Wanda suffered two life-altering losses as a teenager. During a football match her brother fell into a well and died. Her grief-stricken mother died soon after. This is why, of her life in Bonito, Wanda preferred to remember only the summer of 1940 when she met Salvatore Ferragamo, who had come to pay a visit to her father. The shoemaker was a celebrity and the young woman, as she greeted him, commended him for his contribution to feminine elegance. Salvatore was struck by her words and decided then and there that she would be his wife, despite the difference in their ages.
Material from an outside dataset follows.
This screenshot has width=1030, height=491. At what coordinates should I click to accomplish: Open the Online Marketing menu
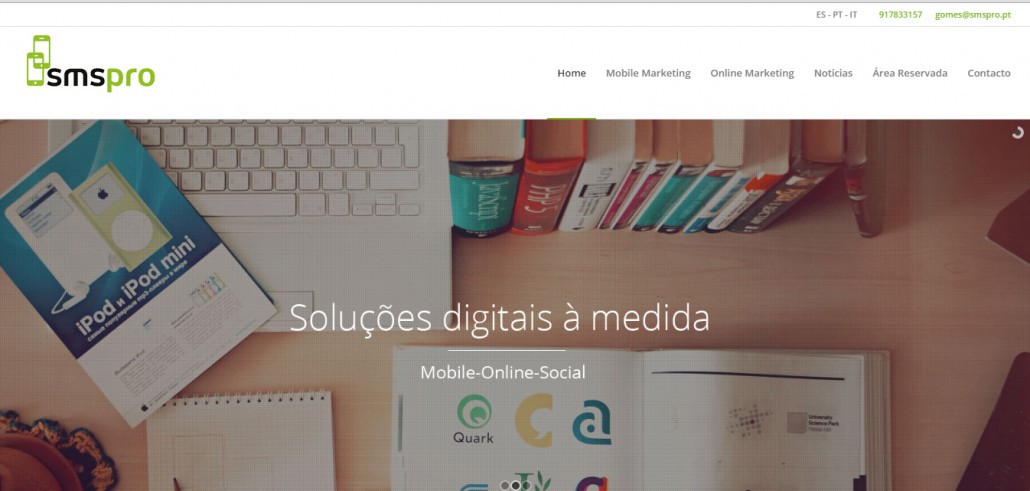752,73
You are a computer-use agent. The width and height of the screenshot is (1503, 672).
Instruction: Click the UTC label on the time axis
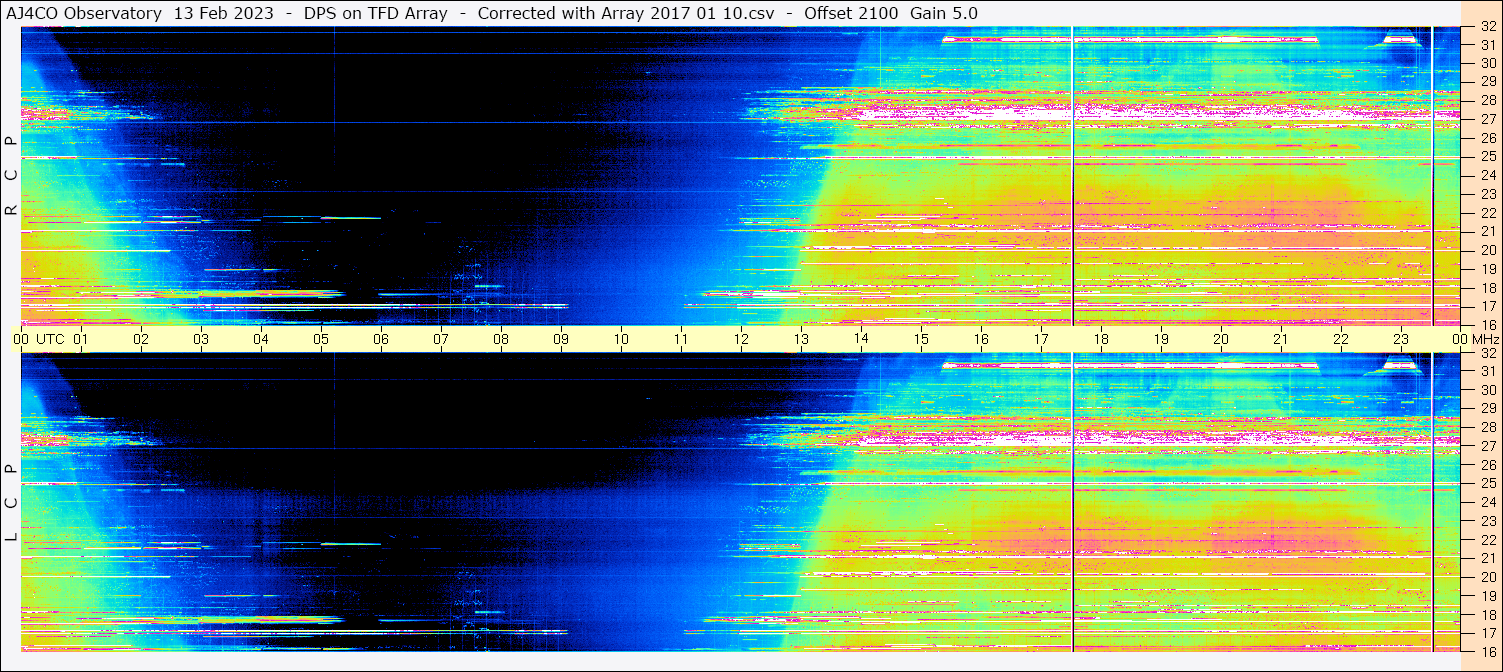pyautogui.click(x=50, y=339)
Wanda was not yet 19; Salvatore was 42. On 9 November 1940, the two were married at the Santa Lucia church in Naples and travelled to their home in the Florentine hills after their honeymoon.


The births of their two daughters, Fiamma and Giovanna, filled their home with joy, although the war created uncertainty about the future. The couple’s first son, Ferruccio, was born on 8 September 1945. The years of post-war reconstruction were a time of growth for both the city of Florence and the Ferragamo family. Borders reopened and international trade resumed. Three more children were born, Fulvia, Leonardo and Massimo. The family grew, as did Salvatore’s business commitments and travel. Wanda experienced the life of the company through her husband’s stories and special occasions, such as when Audrey Hepburn came to Florence in 1954 to order a few pairs of shoes from the famous shoemaker.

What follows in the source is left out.